The coils, which are threaded through the patient's leg to fill the bulge, help prevent the aneurysm from rupturing and causing a fatal stroke. But only about 280 doctors in the United States use the coils, the company reported in its initial public offering, and about 100 of them perform 80 percent of the procedures.
Although devices account for 3 percent of the brain industry's revenue, the report said, some of the hardware being rolled out is arousing interest.
Take BioControl Systems. Founded in 1989 by two Stanford alumni, it makes devices that allow people to control computerized equipment with their nerve impulses.
The instruments are aimed at helping everyone from paraplegics whose hands can't operate electronic devices to stroke patients who might wear the devices while recovering at home so their doctors could monitor their health.

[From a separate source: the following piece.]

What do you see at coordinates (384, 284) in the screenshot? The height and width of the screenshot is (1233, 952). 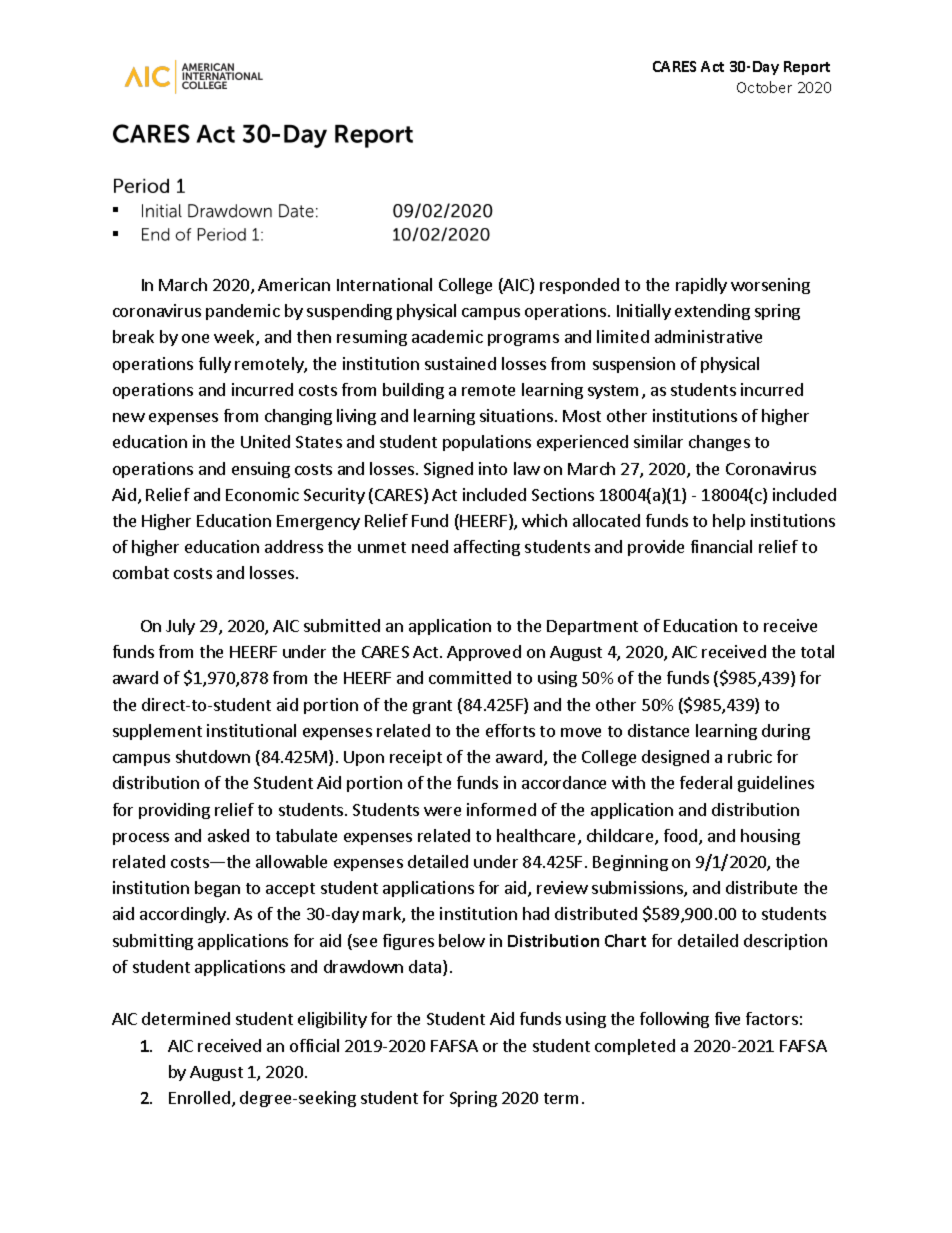 I see `International` at bounding box center [384, 284].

BioControl had success selling an early design. But the gadget was bulky and required the user to be hooked up by sticky electrodes, making it impractical. In the late 1990s, the company went into a dormant state, said co-founder Ben Knapp, former chairman of San Jose State University's Department of Computer Information and Systems Engineering Department.
But recently smaller electronic components, wireless technology and new types of electrodes have enabled the company to make a smaller, portable and less intrusive brain-machine interface.
The company recently sold some of its new devices to a British defense contractor for monitoring the stress levels of troops undergoing training, among other things.